You will continue to gush to him about great lines. You will tell him that Richard Yates' prose in Revolutionary Road is simply gorgeous; the way he can make something as simple as cars in a high school parking lot seem both poetic and poignant... Wow!
And the conversation will thus ebb and flow until finally you break away from it. You will get up from your seat by the window in the quiet cafe and you will say goodbye and walk out into the stunning luminosity of the day. The birds will chirp. The air will glide in gentle wisps over your face. And you will have the delicious sensation of both falling and floating simultaneously.
Then later that night, or perhaps the night after, you will be absentmindedly checking your email when you find a message from him. The message will contain nothing more than a link to the Lydia Davis short story, “Mother.”
You will read the story. You will read the last line twice, just to be sure.
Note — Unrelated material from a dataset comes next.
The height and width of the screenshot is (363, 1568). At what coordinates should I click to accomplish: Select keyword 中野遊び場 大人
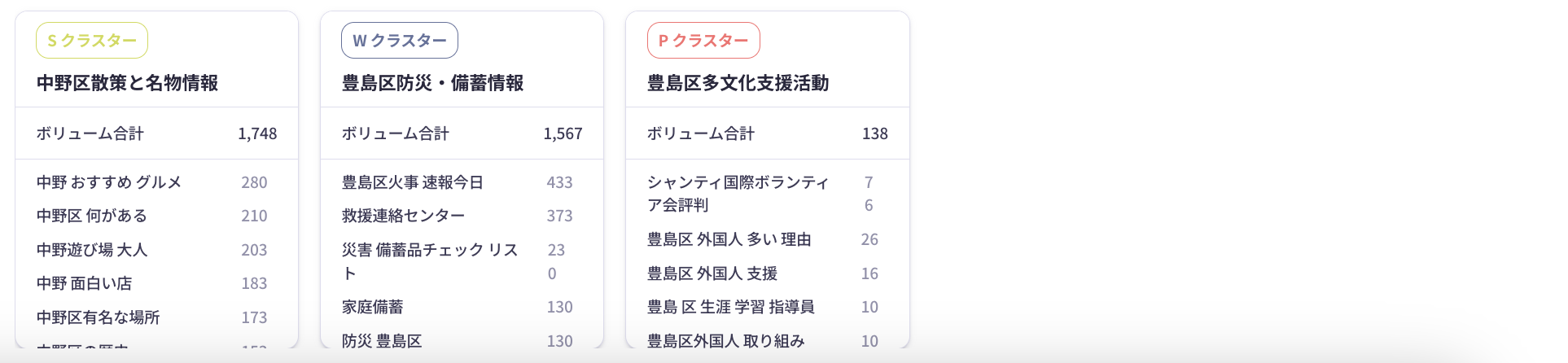92,250
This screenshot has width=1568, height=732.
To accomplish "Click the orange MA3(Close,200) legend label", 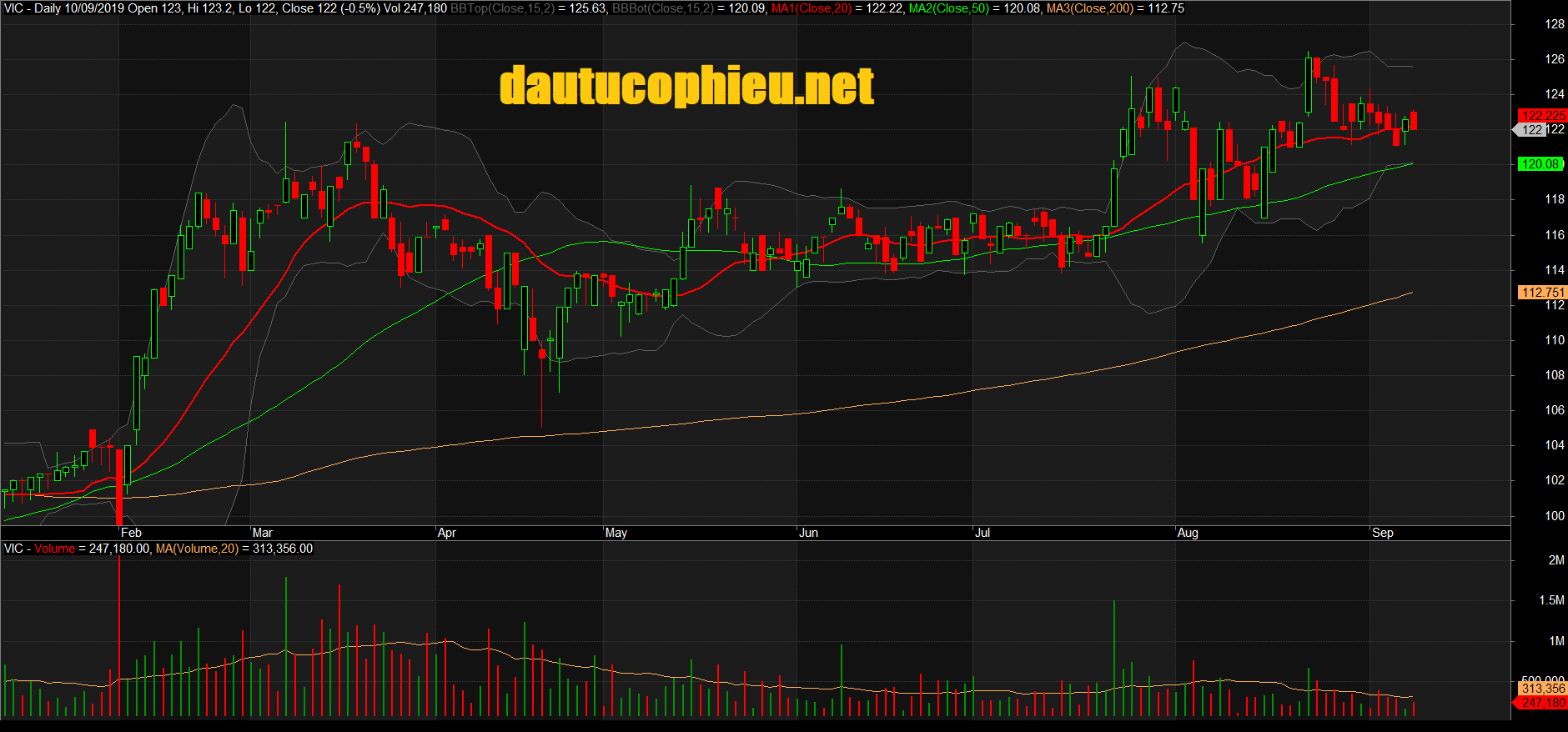I will [1090, 8].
The girl dug a large hole and went to sleep in it. “But how much better if you slept forever,” said her mother.[3]
And then you'll know that he understood what you were saying when you quoted Didion. You will know that the day when the two of you discussed literature, he didn't just notice the fluidity and the succinctness; he read the subtext.


[1] Joan Didion, Slouching Towards Bethlehem, "On Keeping a Notebook"
[2] Jenny Boully, [one love affair*].
[3] Lydia Davis, Break It Down “Mother”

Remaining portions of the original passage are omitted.